As anticipated (and as stated in the SUPPORT-HF2 protocol), critically unstable or end-stage heart failure patients were generally deemed unsuitable for management through the telehealth technology. HFSNs described needing to actively look after these patients, including co-ordination with a complex set of additional services, depending on the case. As the patients themselves observed, being severely unwell with the complications of heart failure reduced their ability to carry out the necessary tasks. In most sites, clinical staff excluded such patients from the study:
Site E, however, in the absence of community structures to support heart failure patients, deemed SUPPORT-HF2 as filling a gap in service provision, and deliberately included “patients who needed closer attention” (PI, Site E [SUPPStaff11]). Variations in the definition of instability and difficulties identifying when patients are ‘end-stage’ combined with perceived deficiencies in usual care may have prompted creative interpretation of this exclusion criterion.

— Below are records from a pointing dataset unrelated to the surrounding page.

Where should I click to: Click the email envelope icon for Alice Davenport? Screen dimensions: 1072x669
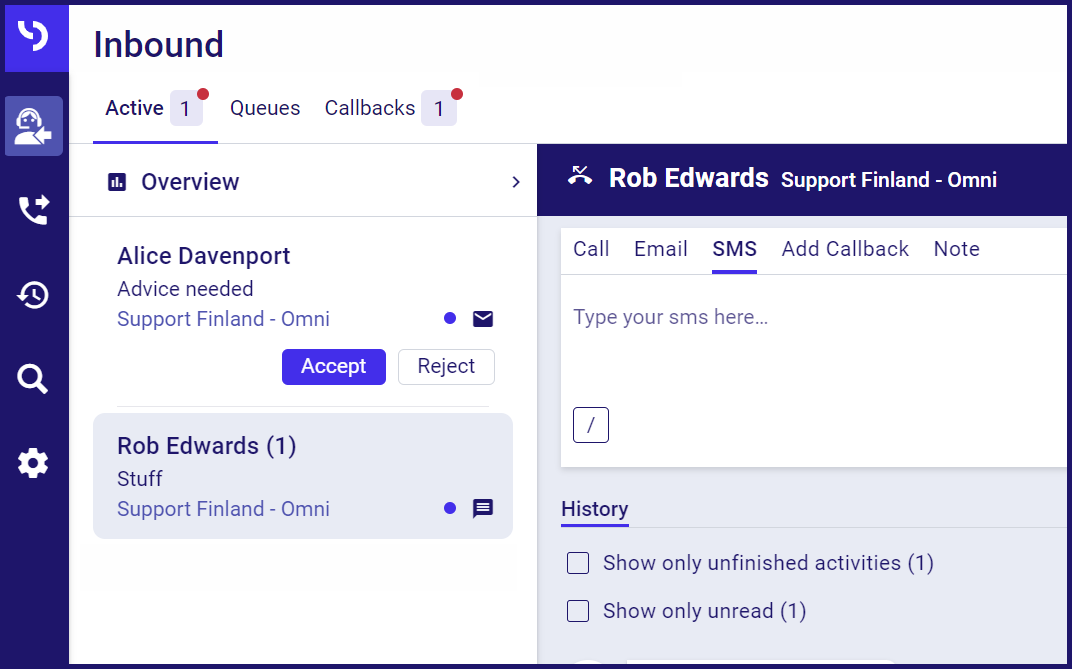point(483,319)
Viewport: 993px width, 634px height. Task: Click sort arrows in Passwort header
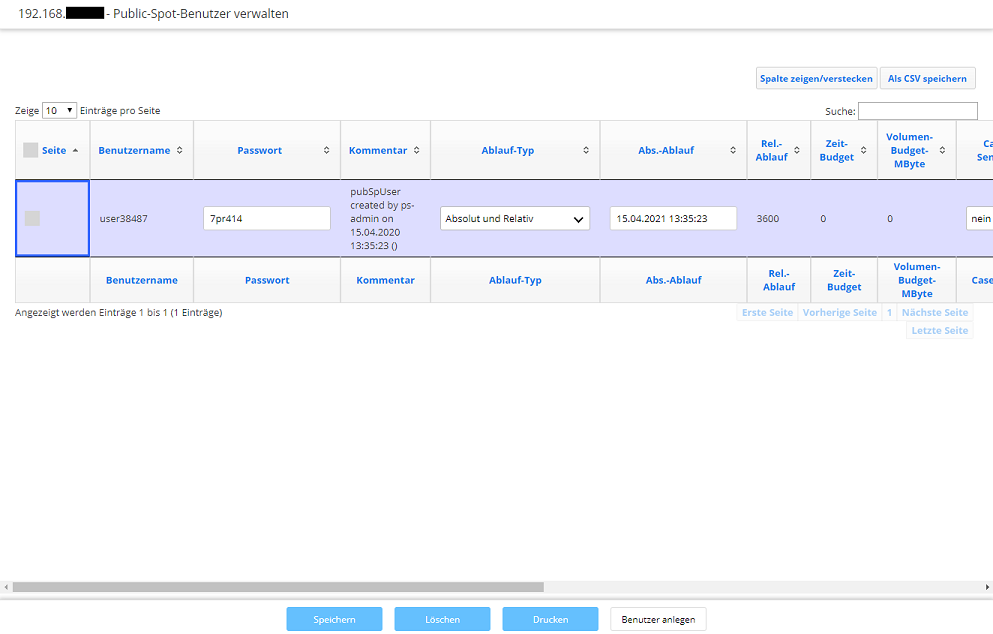[x=326, y=150]
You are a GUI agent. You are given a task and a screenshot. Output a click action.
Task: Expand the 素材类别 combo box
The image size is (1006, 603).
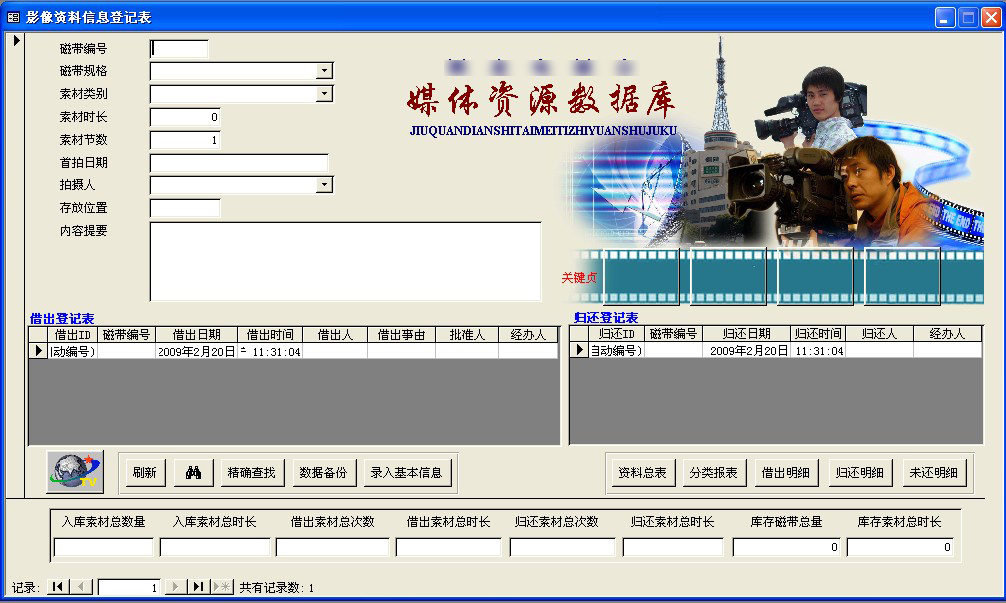(324, 93)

In relation to safety, our results illustrate, on the one hand, the potential for the SUPPORT-HF2 intervention to ‘tighten the feedback loop’ and detect clinically important deterioration promptly. On the other hand, our findings also illustrate how the physical effects of heart failure (or its comorbidities) can create a safety challenge when patients are simply not well enough to self-monitor or engage effectively with the system. Staff in the different sites balanced practical and logistical issues to achieve the safest use of SUPPORT-HF2 in the circumstances.